▸ **Raw records**
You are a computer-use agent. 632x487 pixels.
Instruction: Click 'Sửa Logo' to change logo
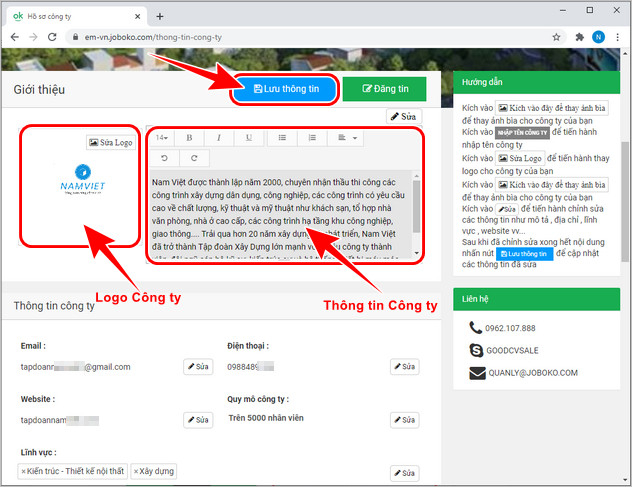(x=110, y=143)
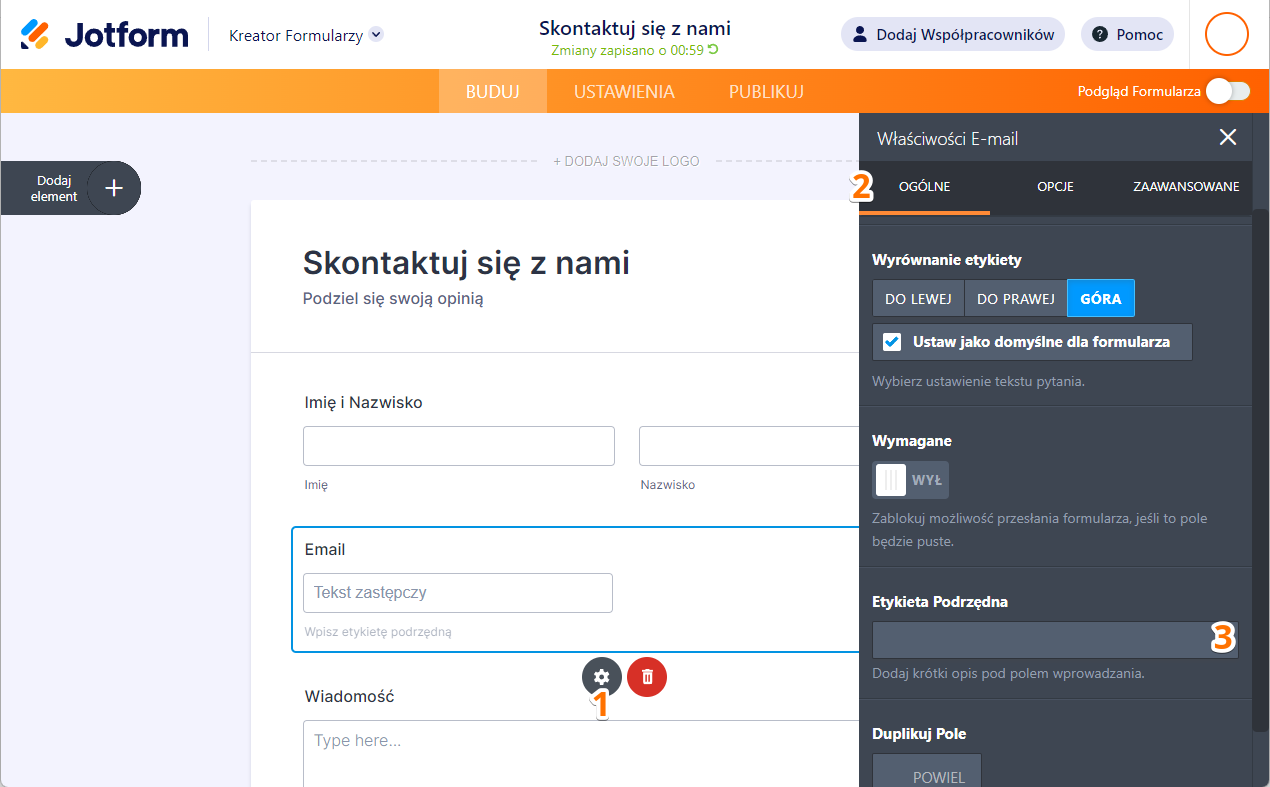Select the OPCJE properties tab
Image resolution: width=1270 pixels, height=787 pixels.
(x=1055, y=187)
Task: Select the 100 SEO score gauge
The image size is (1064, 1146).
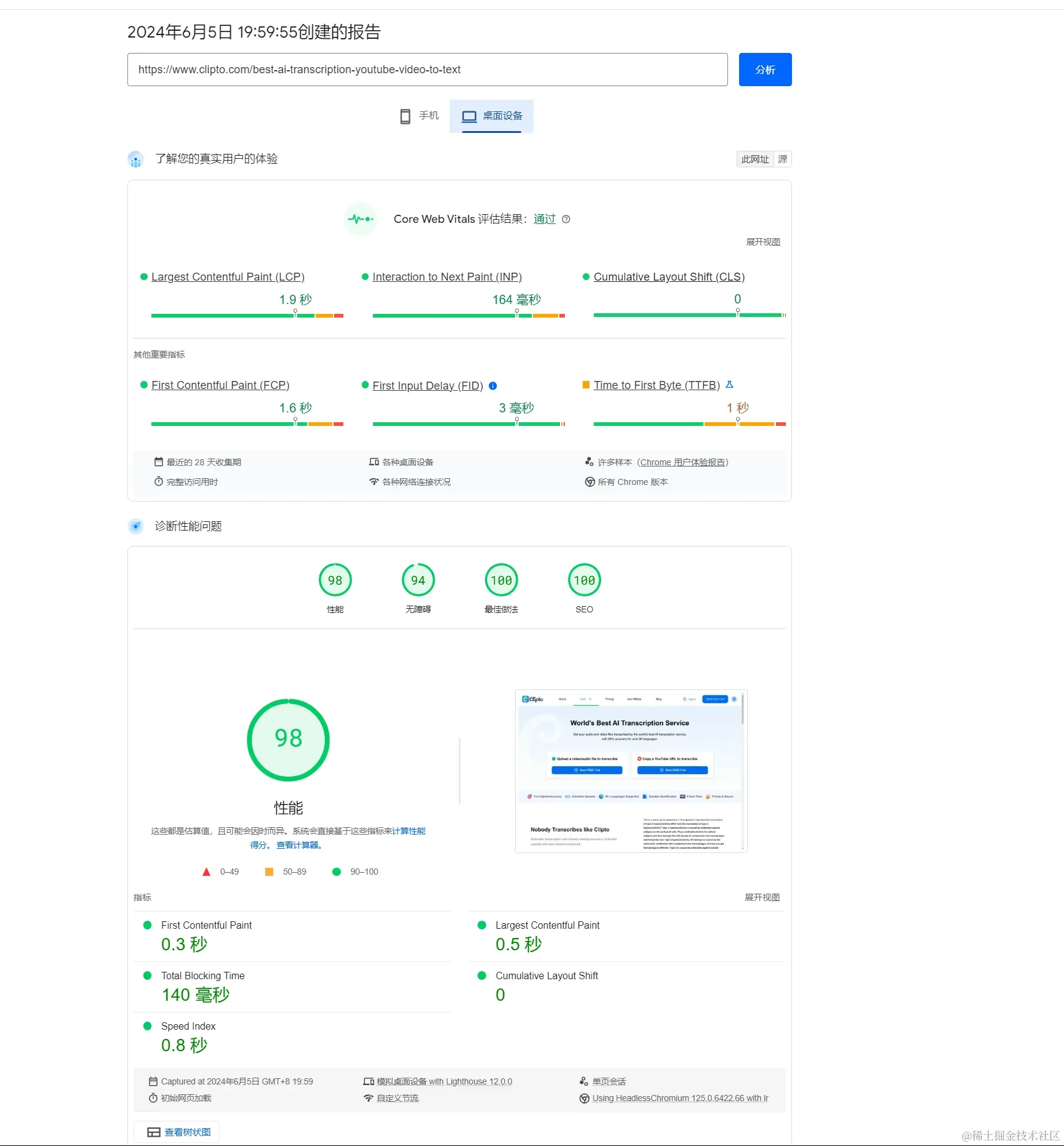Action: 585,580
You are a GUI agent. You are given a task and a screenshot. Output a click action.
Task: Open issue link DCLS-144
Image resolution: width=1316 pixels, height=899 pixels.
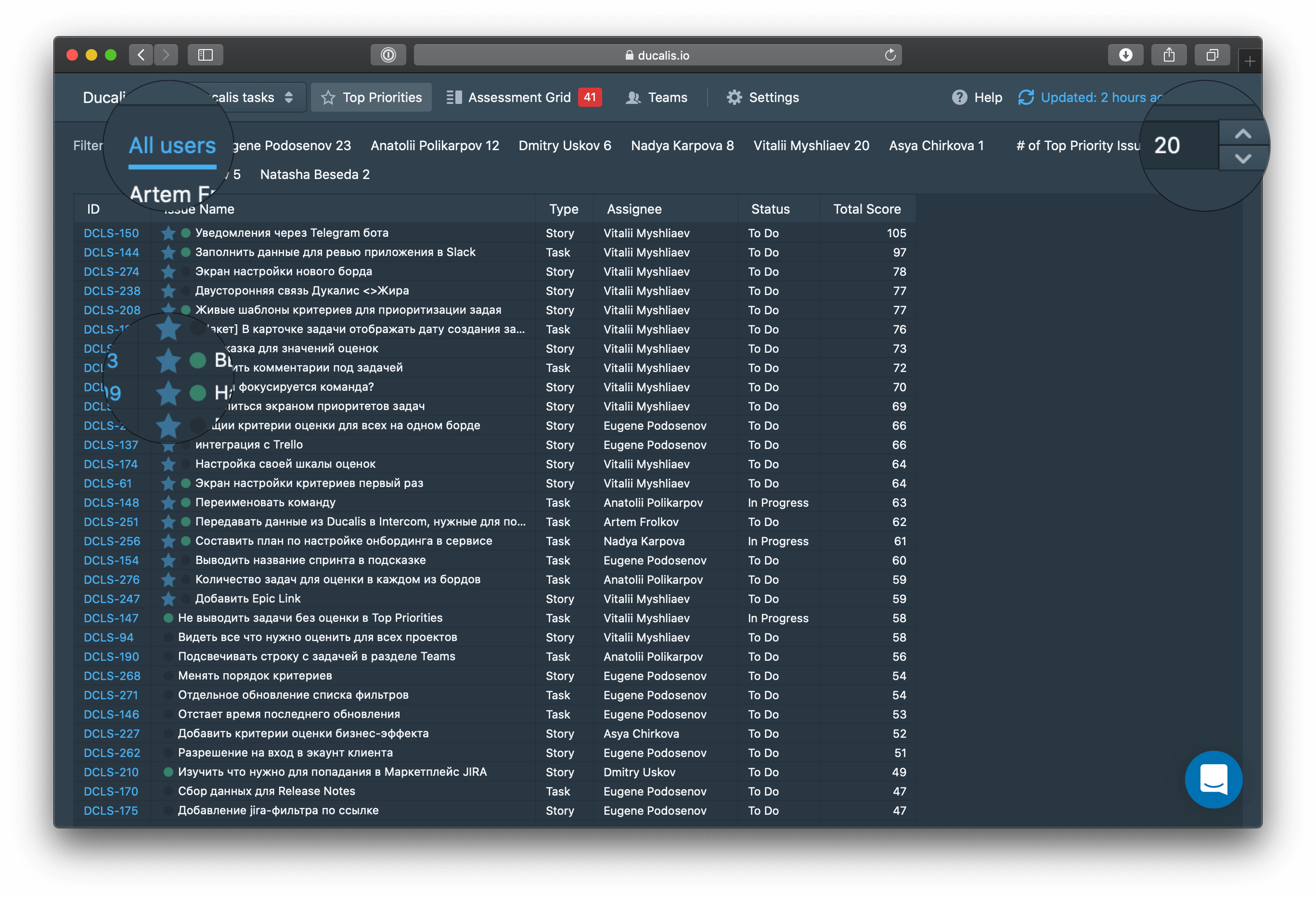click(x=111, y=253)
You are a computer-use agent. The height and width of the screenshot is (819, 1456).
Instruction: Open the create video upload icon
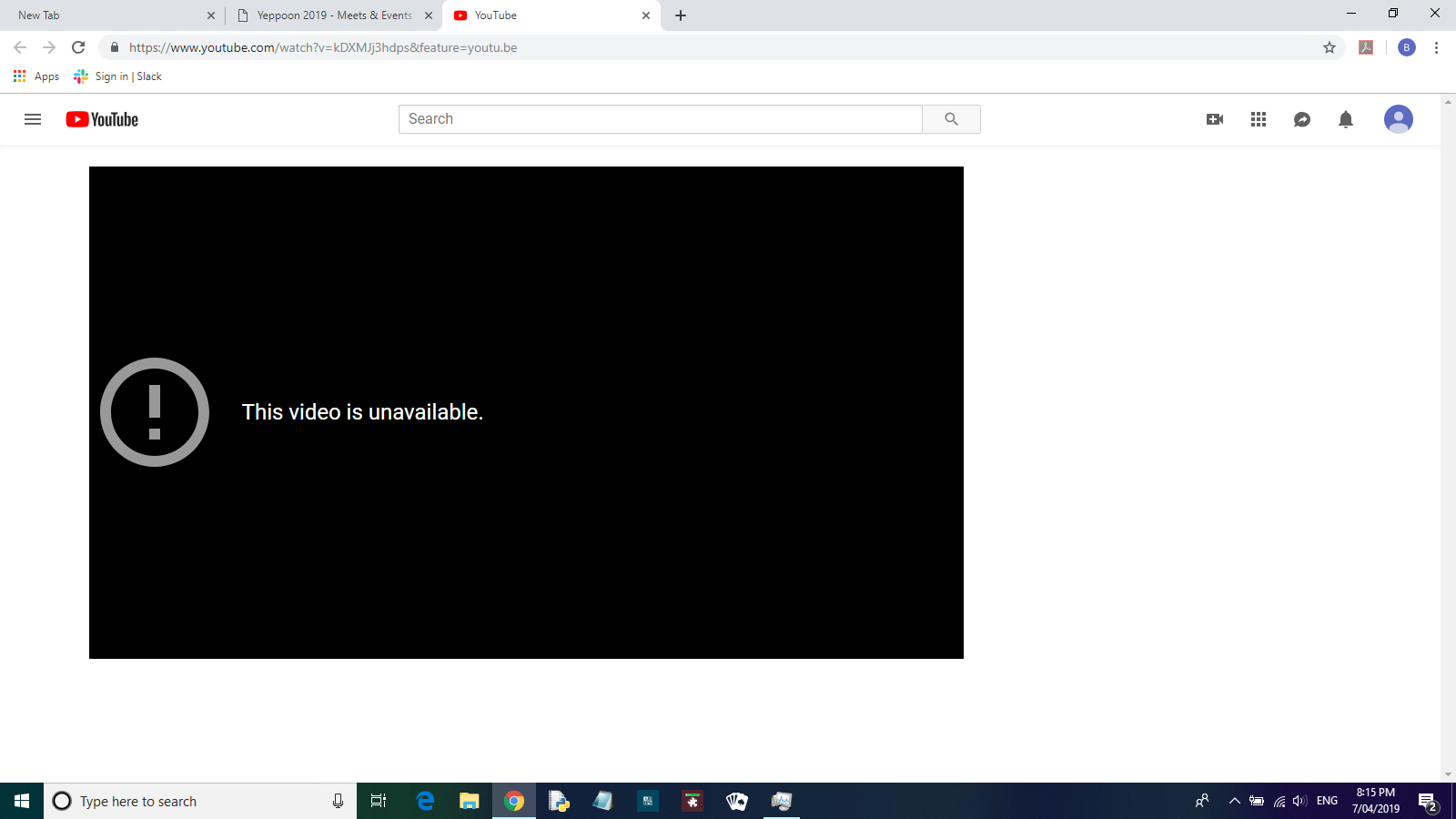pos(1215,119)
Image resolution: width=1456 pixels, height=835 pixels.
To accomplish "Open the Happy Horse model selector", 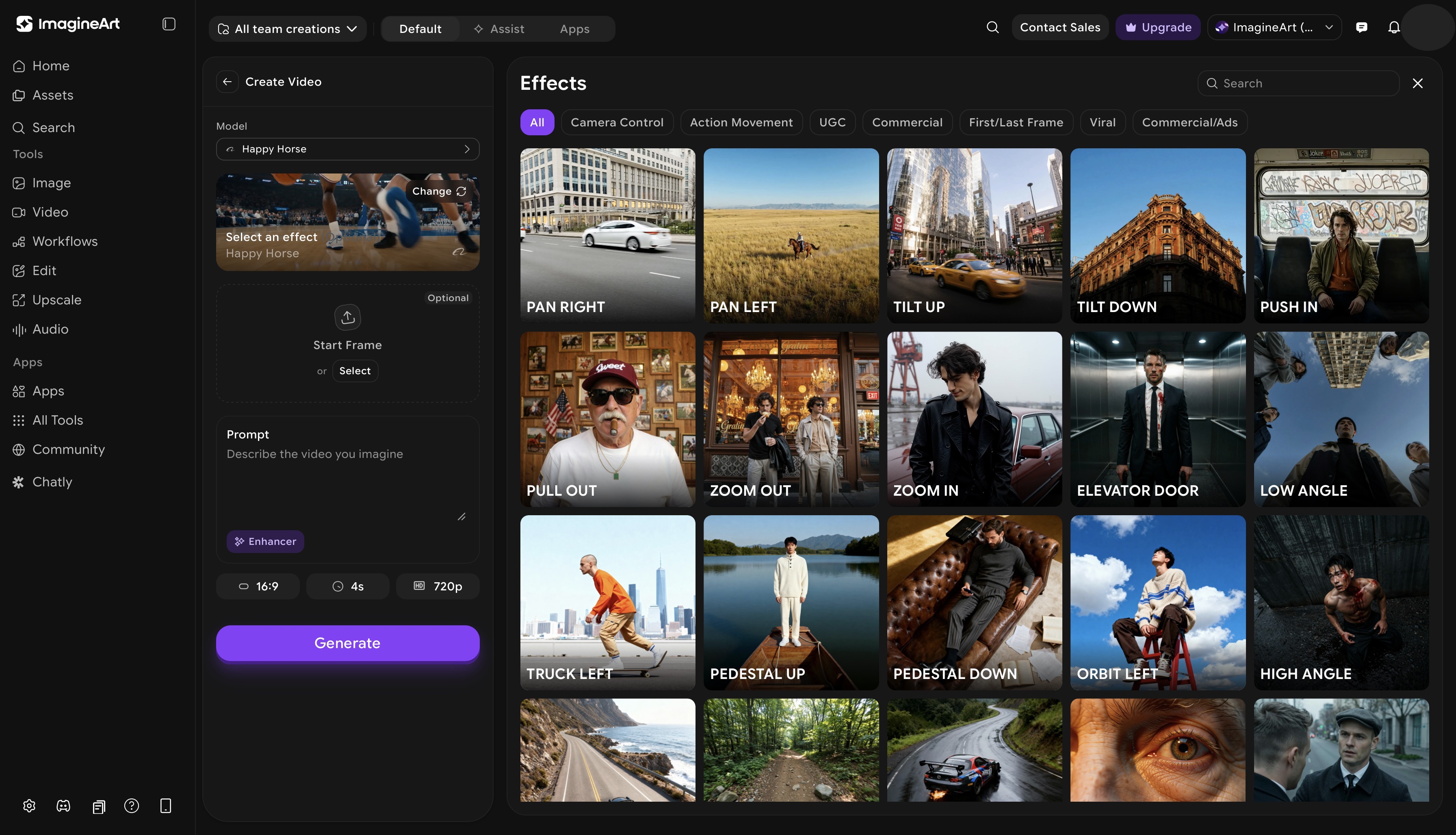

▸ **Task to carry out**
Update the data above by replacing every "computer-use agent" with "desktop assistant" and changing nothing else, then give all of it again without the pictures.

▸ **Solution to the problem**
You are a desktop assistant. 632x487 pixels.
Instruction: Click 'Sửa Logo' to change logo
(x=110, y=143)
Select the OPCJE properties tab
Image resolution: width=1270 pixels, height=787 pixels.
(x=1055, y=187)
Task: Select the 100 SEO score gauge
The image size is (1064, 1146).
Action: 585,580
You are a GUI agent. You are given a task and a screenshot. Output a click action.
Task: Open issue link DCLS-144
Image resolution: width=1316 pixels, height=899 pixels.
click(x=111, y=253)
You are a desktop assistant. The height and width of the screenshot is (819, 1456).
Instruction: Open the create video upload icon
pos(1215,119)
Image resolution: width=1456 pixels, height=835 pixels.
To accomplish "Open the Happy Horse model selector", 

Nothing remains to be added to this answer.